Arlette Chabot: Vous craignez une révolte des peuples en quelque sorte contre ces mesures d’austérité, chômage en hausse, usines qui ferment, pertes de confiance absolue?

Jean-Claude Juncker: Il faut montrer une grande compréhension pour la situation dans laquelle ces peuples, et notamment les plus modestes d’entre eux, se trouvent. Mais en même temps développer un discours de rigueur. Pas de solidarité sans solidité! Pas de solidité sans sens!

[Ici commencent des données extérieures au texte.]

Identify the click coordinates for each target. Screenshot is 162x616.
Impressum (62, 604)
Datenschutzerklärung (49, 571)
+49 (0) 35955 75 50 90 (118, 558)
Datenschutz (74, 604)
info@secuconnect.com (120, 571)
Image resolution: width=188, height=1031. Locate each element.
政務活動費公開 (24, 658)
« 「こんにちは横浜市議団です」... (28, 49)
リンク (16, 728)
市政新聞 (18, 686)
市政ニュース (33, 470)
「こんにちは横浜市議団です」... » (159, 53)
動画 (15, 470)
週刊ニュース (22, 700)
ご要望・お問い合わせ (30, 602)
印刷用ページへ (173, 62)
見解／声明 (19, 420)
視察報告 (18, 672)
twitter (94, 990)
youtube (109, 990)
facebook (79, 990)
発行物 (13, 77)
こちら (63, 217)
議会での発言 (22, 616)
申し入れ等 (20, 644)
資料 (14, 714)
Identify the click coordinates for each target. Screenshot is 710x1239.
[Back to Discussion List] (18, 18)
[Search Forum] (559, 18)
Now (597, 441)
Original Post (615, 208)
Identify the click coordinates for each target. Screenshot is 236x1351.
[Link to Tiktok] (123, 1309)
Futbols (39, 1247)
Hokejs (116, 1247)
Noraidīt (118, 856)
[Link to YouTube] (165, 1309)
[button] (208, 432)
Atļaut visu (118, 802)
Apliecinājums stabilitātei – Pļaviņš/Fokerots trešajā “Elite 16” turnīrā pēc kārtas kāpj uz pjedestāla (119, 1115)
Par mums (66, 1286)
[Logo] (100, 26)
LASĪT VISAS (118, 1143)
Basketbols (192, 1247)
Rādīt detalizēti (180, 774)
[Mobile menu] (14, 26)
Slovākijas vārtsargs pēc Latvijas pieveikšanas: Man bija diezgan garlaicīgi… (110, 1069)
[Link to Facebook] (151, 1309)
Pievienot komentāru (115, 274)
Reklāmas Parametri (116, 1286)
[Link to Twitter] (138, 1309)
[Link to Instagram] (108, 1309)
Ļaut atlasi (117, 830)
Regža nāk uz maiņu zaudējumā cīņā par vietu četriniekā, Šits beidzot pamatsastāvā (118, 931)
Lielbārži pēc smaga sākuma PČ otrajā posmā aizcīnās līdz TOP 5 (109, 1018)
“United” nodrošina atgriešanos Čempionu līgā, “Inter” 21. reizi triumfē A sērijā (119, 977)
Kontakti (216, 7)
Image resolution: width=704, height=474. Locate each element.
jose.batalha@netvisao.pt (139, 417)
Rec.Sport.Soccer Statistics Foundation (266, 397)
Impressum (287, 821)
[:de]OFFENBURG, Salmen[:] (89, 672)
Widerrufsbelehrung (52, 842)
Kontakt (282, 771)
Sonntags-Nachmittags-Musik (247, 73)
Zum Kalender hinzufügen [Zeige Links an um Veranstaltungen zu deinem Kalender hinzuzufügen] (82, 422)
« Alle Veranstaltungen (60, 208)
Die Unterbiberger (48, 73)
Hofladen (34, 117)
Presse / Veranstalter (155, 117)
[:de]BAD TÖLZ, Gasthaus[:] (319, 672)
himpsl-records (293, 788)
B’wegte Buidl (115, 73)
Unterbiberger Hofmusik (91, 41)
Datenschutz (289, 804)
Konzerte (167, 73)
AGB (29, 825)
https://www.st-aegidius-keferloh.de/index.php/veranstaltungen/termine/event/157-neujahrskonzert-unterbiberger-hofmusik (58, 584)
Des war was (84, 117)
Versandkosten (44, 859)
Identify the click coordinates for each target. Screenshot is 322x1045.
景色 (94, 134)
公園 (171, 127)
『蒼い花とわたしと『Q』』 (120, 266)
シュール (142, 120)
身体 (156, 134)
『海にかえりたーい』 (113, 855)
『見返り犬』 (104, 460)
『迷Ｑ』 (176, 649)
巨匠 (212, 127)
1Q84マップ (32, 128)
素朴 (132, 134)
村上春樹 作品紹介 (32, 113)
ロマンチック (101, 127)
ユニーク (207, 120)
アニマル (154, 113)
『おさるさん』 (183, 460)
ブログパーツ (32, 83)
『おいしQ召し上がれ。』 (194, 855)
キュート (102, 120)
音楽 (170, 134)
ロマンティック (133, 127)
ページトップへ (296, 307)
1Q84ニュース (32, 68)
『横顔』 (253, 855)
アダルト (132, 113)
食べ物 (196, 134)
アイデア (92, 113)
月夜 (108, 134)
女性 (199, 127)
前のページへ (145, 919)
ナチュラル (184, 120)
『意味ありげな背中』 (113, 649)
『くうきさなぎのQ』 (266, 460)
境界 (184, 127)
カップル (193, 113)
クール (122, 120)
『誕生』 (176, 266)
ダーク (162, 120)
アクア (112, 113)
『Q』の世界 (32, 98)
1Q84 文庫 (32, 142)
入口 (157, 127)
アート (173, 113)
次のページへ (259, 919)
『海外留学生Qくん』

Arlette Chabot: Il y a une crise autour de la viande de cheval, étiqueté bœuf dans beaucoup de pays européens. Ces plats cuisinés et ayant été préparés au Luxembourg, est-ce qu’il y a une grande émotion dans votre pays autour de cette affaire?

Jean-Claude Juncker: Il y a une grande émotion au Luxembourg, puisque l’emballage final, si j’ose dire, fut opéré sur base de produits qui furent importés au Luxembourg via Roumanie, France, et nous sommes en train de vérifier si tous les éléments qui président le retraçage des produits alimentaires ont été respectés. Nous, nous sommes en train de faire notre enquête. C’est une affaire qui me paraît grave.

Arlette Chabot: Grave, c’est-à-dire qu’il faut des sanctions fortes, et de nouvelles mesures prises au niveau européen?

Jean-Claude Juncker: Il faudra faire, mais d’une façon intense et intensive, toutes les enquêtes pour mettre à nu cette tromperie qui frappe lourdement les consommateurs.

Arlette Chabot: Merci Jean-Claude Juncker.